The End Of The World
Where do you start? For me, this worked - perhaps as all 'Doctor Who' should - on several levels:
Can I start with the obvious? The visuals were incredibly impressive - not at all creaky - and I watched "The Mind Robber" last week! ( Mind you, I don't share the view that they didn't all work in episode one of the new series either ). The exteriors of the space station were easily up there with the best.
I was completely enthralled by the slow tracking shots of the shuttles ( were they shuttles? ) arriving in the glare of the sun. And what a spectacular end to our (?) planet! Those scuttlings spiders!! Cassandra!!! The Face of Boe - so brilliant because he (?) was so briefly used. The Moxx of Balhoon didn't get much to do before being turned into goo! One minor criticism - and it is - in the words of an old teacher "carping", what happened to the reflection of the metal spider's legs in the glass table top? I may be mistaken here, but I have only watched this once.
Which neatly brings me on to the editing: Fast paced ( and I thought "Rose" was a lightning speed introduction ) and clearly demonstrating a real 'jois de vivre', a real zest for the programme. The denouement wasn't as rushed as Rose - though the despatch of the 'villain' was as equally easy and as equally quick. I loved Cassandra drying out and splattering the room but couldn't help but wondering what happened to the 'brain' in the jar underneath. Presumably "she" died of a loss of face!
Which, even more neatly, brings me to the script: The fact that Cassandra started life as a "he" was as inspired as Rose's "I'm talking to a stick!" line. Brilliant, quite brilliant!
Yet again Russell T. Davies demonstrates his skill at combining the ordinary with the extraordinary - the comedic with the deadly earnest: As with last week's episode, where Rose is suddenly and unnervingly surrounded by eerily creaking shop dummies which stalk her through Henrick's basement, or where Chris Eccleston's 'Eric Morecambe' routine with the Auton's hand suddenly becomes deadly serious as it grabs Rose/Billies's face ( am I alone in momentarily confusing fiction with reality here? To me this was curiously effective, the thought of suffocation raising gut fears - and I'm old enough to remember those plastic daffodils! I haven't seen them since 1971, either. But I digress ).

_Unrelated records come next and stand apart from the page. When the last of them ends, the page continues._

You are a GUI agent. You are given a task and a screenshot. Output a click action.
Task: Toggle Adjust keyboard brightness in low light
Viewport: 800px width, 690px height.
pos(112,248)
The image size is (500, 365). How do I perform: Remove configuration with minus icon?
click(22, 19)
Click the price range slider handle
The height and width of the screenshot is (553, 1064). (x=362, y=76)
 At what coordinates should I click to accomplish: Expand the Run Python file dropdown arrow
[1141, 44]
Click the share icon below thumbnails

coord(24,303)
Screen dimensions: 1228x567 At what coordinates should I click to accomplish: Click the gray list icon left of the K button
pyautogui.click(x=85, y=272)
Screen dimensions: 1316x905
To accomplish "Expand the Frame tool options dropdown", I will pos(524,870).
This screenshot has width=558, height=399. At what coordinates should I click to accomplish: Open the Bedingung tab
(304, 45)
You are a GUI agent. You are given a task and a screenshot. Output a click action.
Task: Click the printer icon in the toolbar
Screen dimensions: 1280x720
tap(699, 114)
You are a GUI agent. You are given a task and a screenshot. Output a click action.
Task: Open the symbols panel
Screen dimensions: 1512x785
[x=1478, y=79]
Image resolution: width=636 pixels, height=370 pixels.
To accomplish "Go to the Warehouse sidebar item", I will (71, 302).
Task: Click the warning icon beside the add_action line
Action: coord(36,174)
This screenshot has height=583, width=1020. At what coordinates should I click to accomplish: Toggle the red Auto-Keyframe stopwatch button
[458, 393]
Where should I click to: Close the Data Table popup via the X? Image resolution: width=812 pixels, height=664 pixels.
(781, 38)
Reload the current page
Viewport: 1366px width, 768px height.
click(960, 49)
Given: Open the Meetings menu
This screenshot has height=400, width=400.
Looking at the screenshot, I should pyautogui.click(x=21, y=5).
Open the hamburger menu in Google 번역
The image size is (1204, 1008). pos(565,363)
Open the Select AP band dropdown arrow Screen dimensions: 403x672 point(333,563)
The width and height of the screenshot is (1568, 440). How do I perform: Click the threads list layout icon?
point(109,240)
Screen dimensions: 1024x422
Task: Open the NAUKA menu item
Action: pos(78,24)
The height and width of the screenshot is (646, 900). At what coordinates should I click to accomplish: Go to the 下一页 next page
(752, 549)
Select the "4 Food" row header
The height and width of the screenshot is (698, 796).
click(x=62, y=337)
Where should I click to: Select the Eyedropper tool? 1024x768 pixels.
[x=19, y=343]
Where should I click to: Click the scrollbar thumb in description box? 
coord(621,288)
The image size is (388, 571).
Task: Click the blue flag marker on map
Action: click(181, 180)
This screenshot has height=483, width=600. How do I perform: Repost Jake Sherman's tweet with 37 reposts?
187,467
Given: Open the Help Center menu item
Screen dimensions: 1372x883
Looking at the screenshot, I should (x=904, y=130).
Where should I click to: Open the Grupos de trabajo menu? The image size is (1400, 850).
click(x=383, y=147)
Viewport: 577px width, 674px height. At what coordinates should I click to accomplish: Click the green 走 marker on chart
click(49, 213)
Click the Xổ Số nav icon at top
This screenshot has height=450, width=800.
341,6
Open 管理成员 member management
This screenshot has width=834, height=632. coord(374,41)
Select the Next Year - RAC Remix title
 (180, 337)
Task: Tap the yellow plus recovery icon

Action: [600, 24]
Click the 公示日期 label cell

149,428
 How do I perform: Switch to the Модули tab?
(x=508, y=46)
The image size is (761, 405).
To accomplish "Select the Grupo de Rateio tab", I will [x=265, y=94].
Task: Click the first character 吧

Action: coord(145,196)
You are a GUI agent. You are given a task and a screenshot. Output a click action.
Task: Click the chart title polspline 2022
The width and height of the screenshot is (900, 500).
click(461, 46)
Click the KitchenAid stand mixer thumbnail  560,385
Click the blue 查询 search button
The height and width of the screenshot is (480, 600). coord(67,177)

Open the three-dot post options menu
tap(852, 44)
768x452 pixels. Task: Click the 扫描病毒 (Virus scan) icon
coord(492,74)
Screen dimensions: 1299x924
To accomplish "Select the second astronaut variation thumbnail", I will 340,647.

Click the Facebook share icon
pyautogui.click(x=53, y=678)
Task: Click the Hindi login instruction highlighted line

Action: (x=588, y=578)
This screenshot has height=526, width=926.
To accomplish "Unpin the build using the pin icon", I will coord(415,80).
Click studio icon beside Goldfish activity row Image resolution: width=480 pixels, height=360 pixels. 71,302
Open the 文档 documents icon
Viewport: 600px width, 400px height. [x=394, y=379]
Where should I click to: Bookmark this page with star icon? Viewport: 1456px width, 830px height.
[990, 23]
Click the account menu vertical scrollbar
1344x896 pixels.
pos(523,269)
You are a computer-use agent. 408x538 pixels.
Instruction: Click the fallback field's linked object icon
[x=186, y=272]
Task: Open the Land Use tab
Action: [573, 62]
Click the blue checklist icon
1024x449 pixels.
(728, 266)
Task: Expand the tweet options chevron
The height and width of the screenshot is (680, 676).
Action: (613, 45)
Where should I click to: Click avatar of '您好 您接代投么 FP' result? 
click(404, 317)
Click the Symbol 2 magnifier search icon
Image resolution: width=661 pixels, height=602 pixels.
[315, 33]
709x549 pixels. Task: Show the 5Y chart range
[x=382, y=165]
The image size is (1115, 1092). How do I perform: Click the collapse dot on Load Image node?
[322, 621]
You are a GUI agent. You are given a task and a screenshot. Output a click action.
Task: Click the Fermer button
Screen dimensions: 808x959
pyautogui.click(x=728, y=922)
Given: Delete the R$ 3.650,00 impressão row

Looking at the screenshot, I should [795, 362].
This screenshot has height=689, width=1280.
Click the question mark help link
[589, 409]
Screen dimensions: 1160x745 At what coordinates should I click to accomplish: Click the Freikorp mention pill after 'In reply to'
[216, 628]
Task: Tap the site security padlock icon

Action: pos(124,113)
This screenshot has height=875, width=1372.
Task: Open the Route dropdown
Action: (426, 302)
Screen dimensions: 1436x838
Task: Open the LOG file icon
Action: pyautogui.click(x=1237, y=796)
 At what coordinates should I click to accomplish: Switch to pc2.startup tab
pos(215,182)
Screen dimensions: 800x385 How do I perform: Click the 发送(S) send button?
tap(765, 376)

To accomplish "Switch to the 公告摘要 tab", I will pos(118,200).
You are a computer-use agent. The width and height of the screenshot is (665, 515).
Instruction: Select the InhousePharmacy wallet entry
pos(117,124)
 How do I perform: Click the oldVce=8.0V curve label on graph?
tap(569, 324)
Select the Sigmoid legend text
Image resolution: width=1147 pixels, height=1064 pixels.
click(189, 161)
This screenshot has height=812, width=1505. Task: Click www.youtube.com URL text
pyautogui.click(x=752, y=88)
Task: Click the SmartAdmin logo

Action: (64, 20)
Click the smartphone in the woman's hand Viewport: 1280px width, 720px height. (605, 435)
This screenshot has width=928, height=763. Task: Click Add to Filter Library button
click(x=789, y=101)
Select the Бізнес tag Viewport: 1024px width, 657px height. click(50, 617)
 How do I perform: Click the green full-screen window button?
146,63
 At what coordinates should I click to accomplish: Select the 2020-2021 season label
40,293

This week we are treated to Rose's encounter with a blue plumber wherein we see a mix of the ordinary; social comment about prejudice - the plumber asking permission to speak - reminiscent of the signs in Bed and Breakfast windows of my youth reading " No Coloureds " (see also "Remembrance of the Daleks").
Throwaway lines about Cassandra to the effect "I'm going to have a word with Michael Jackson over there" serve to ground the programme further in the here and now. In the face of all the wonders we are treated to, who could not be moved by Rose's sudden, but understated, realisation that she has left her world behind to travel with a complete stranger? To be utterly reliant on him? Someone with potentially no way back. And how strange to talk to your mother on your mobile about the mundane when she's been dead for five and a half billion years? Very real concerns in a fantastic environment. Brilliant! Quite Brilliant!
As I say, this worked on several levels; the spectacular and the very ordinary - the alien and the very human.
I disagree with comments about the incidental music in last week's episode, I didn't find it intrusive. Look and listen to the 'online' section of the chase sequence from "Rose" over Westminster Bridge and down onto the Embankment - this captures the fast pace brilliantly ( and is emminently hummable! ). This week's served to do the same with equal finesse. The part where the Doctor was trying to close the sun screens was suitably tense.
As to the players; Goodness they excelled: From Chris Eccleston's tear at the "premature" destruction of his home planet in the ( now twice mentioned ) war, to Jasmine Bannerman's incredibly sexy performance as a tree! Characterisation at a genuine level is beginning to emerge - yes, I think that her destruction was just a little ( in fact quite a lot ) too sentimental to be true, but, hey, you can't have everything ( are Timelords fireproof? Move over Emperor Ming! ).
Chris and Billie are brilliant, the visuals are brilliant, the script is brilliant - the return to Earth to buy fish and chips was inspired - I enjoyed the music and above all I enjoyed the ride. News of a second series and a Christmas special has made the ordinary life of an ordinary bloke a little bit more special. Sad perhaps, but appreciatively true.